A. B. : Au niveau de notre région, nous n’avons pas abandonné la plateforme. Nous utilisons la plateforme. Mais nous avons dit au cas où nous allons épuiser la palette des gens qui ont reçu les messages et qu’il reste toujours des stocks d’intrants, nous n’allons pas les garder. Nous avons ouvert la brèche pour dire qu’au-delà des producteurs qui ont été identifiés, les autres aussi peuvent en bénéficier. Les deux formes de prise en compte existent au niveau de notre région. Mieux, la plateforme « E-Voucher » nous permet aussi de savoir le reste d’une quantité envoyée et distribuée dans une commune donnée.

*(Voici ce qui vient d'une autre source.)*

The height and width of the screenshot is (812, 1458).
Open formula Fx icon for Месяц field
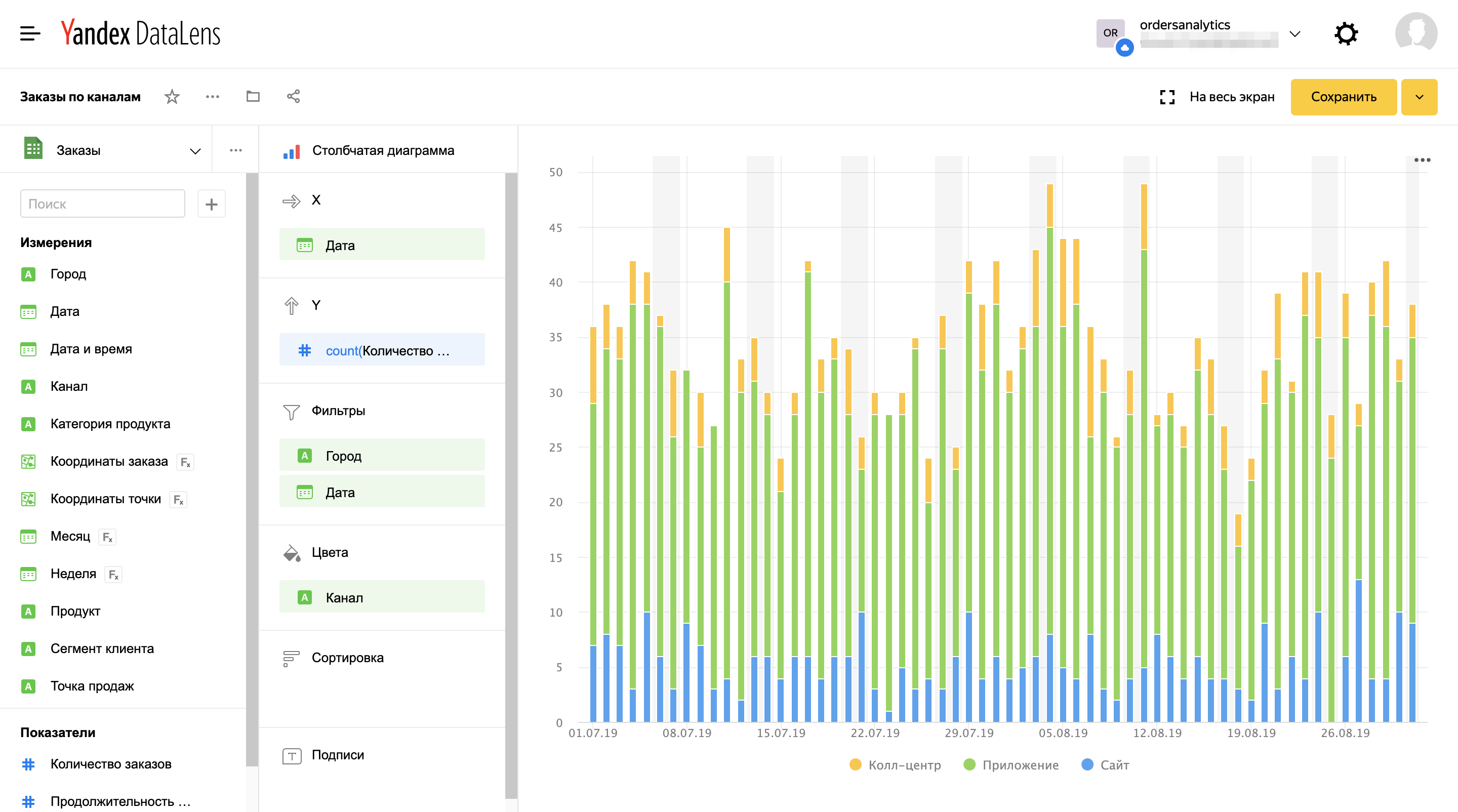pos(107,537)
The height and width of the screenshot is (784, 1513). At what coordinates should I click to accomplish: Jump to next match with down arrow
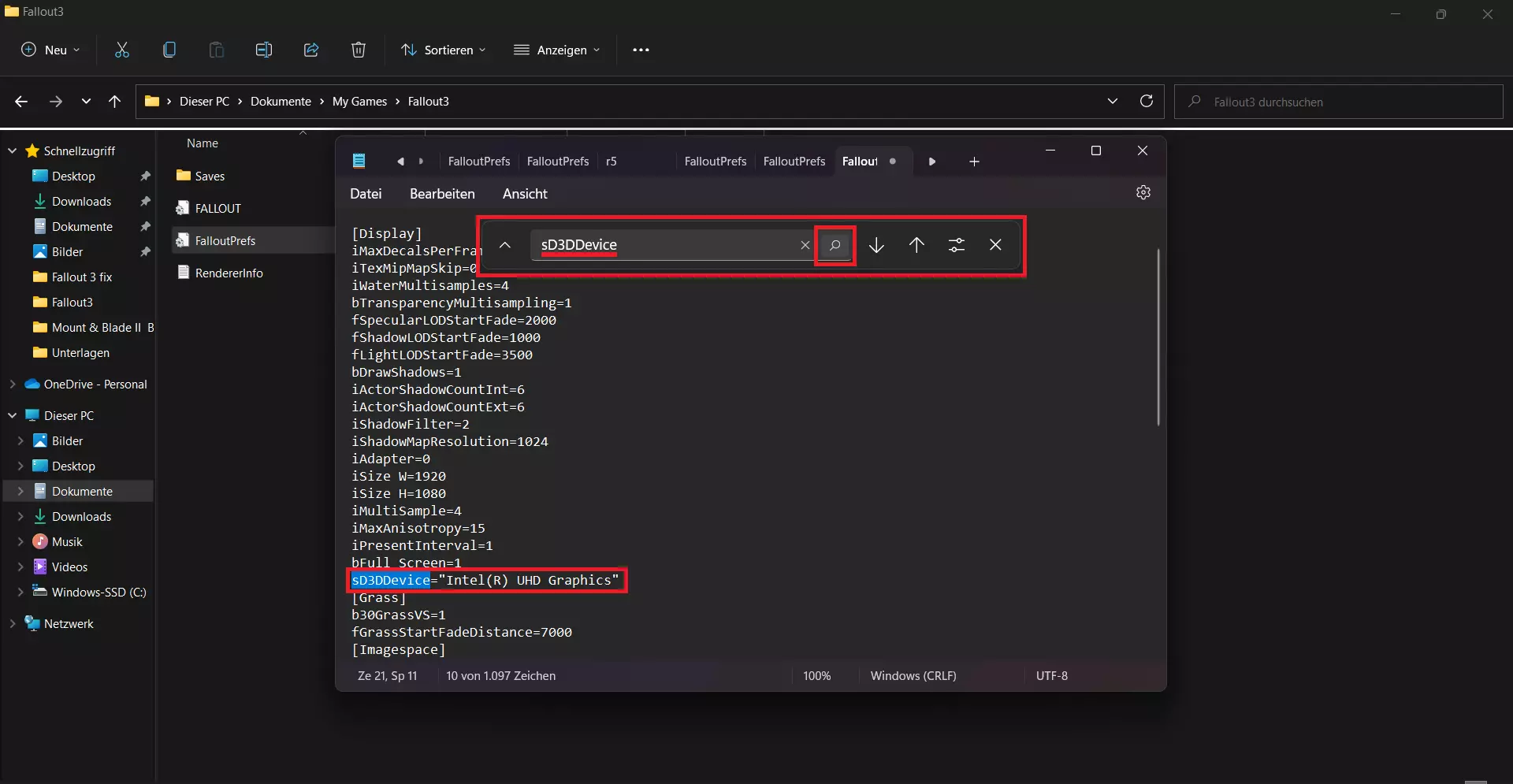click(876, 245)
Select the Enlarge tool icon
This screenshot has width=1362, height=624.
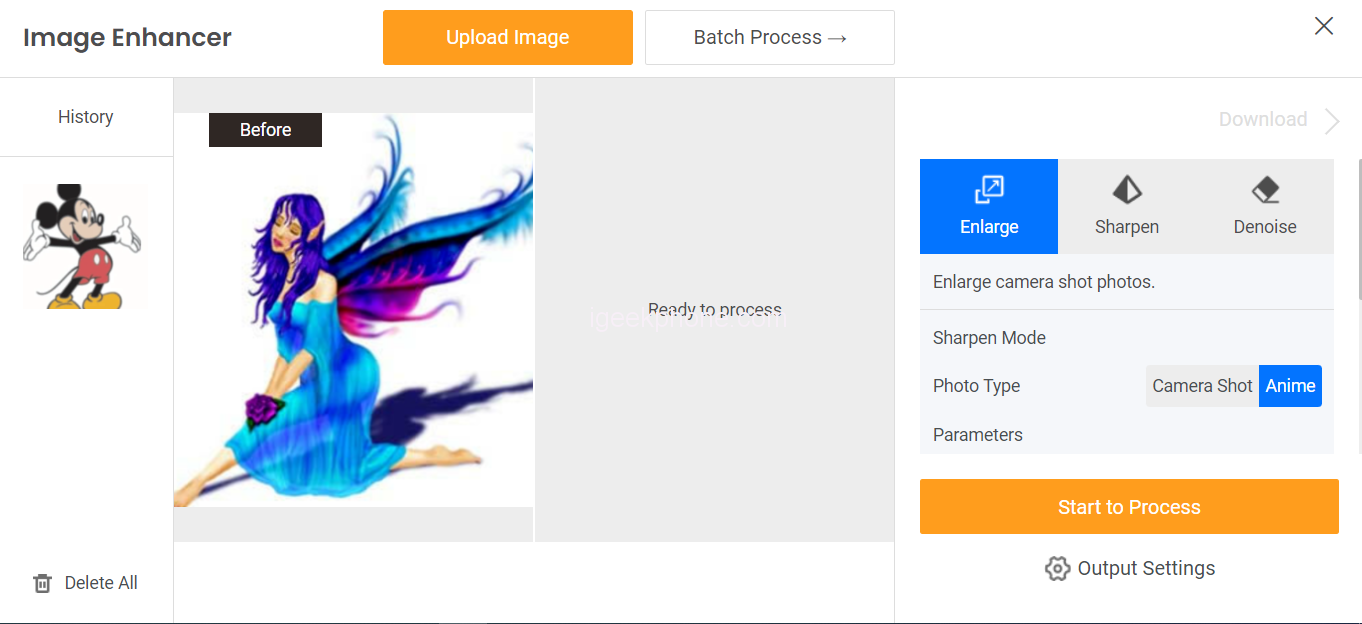989,189
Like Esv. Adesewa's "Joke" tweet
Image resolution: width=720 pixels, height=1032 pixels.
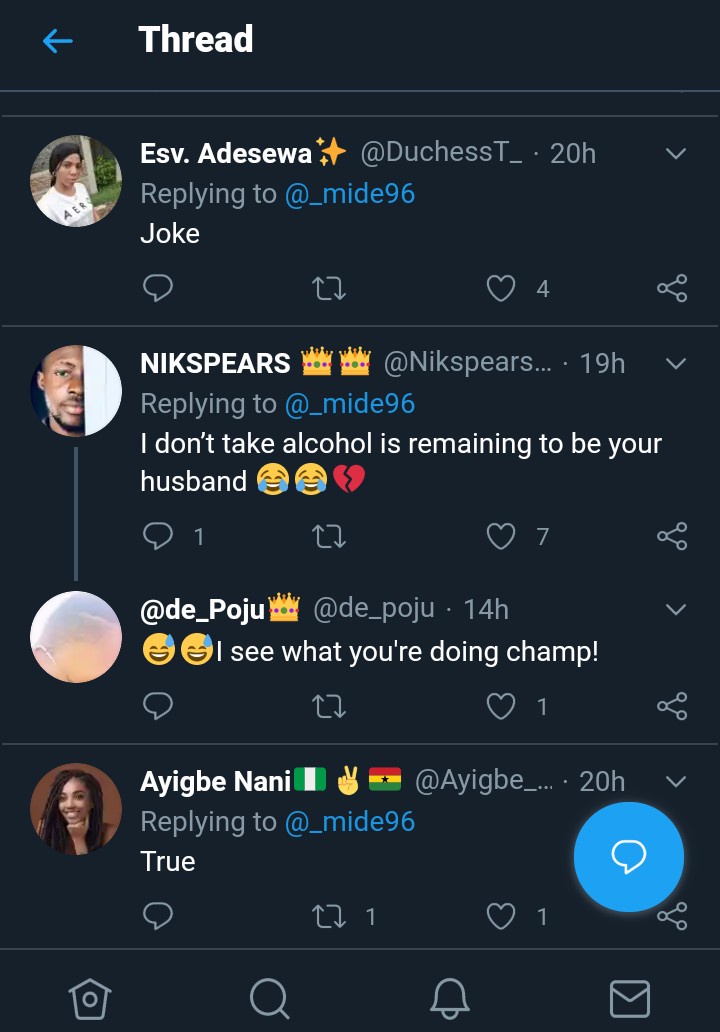(x=500, y=289)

Avec les questions de réseaux on peut être confronté à quelques difficultés, mais le travail qui suivra sera d’intégrer les informations collectées de façon manuelle dans le processus.

S : Quelle est la contribution du producteur pour bénéficier de la subvention ?

A. B. : Nous avons des kits de semences pour un hectare qui coûtent 1000 F CFA. Mais sur le marché, nous sommes autour de 1 500F CFA. Pour les engrais, ça coûte 12 000 F CFA le sac alors que sur le marché, nous sommes à 20 000 F CFA ou 25 000 F CFA. Le montant supplémentaire est pris en charge par l’Etat.